Bahkan sebelum Deklarasi Balfour dan mandat Inggris, surat kabar pan-Arab memperingatkan motif gerakan Zionis dan potensi dampaknya dalam mengusir warga Palestina dari tanah mereka. Dilansir dari laman Aljazeera, Ahad (25/2/2024)

Khalil Sakakini seorang penulis dan guru asal Yerusalem menggambarkan Palestina segera setelah perang sebagai berikut. “Sebuah bangsa yang telah lama tertidur lelap hanya akan terbangun jika diguncang oleh berbagai peristiwa, dan hanya bangkit sedikit demi sedikit. Begitulah keadaan Palestina yang selama berabad-abad berada dalam tidur paling nyenyak, hingga diguncang perang besar, dikejutkan oleh gerakan Zionis, dan dilanggar oleh kebijakan ilegal (Inggris), dan ia terbangun, sedikit demi sedikit. sedikit demi sedikit.”
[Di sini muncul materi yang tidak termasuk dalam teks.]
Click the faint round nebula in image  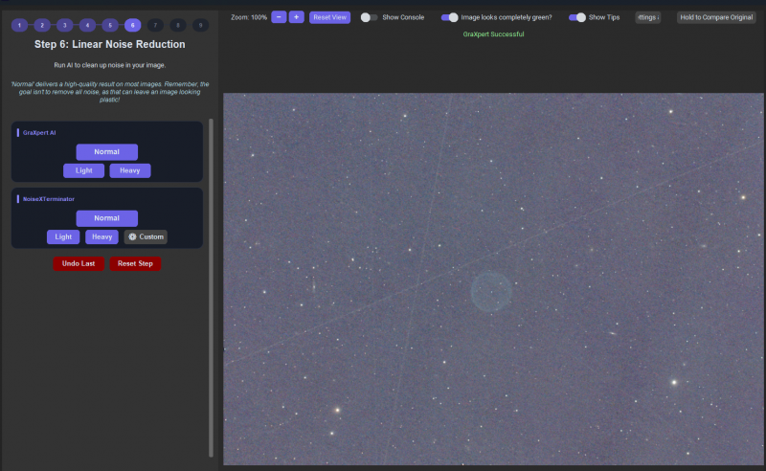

Meningkatnya imigrasi Yahudi di bawah mandat Inggris tersebut menciptakan ketegangan dan kekerasan antara orang Arab Palestina dan orang Yahudi Eropa. Salah satu tanggapan populer pertama terhadap tindakan Inggris adalah kerusuhan Nebi Musa pada tahun 1920 yang menyebabkan terbunuhnya empat orang Arab Palestina dan lima imigran Yahudi.

 

Kerusuhan Nebi Musa 1920 atau kerusuhan Yerusalem 1920 adalah kerusuhan Arab terhadap Yahudi di Yerusalem. Peristiwa ini terjadi karena meningkatnya ketegangan antara orang Arab dan Yahudi karena imigrasi Zionis.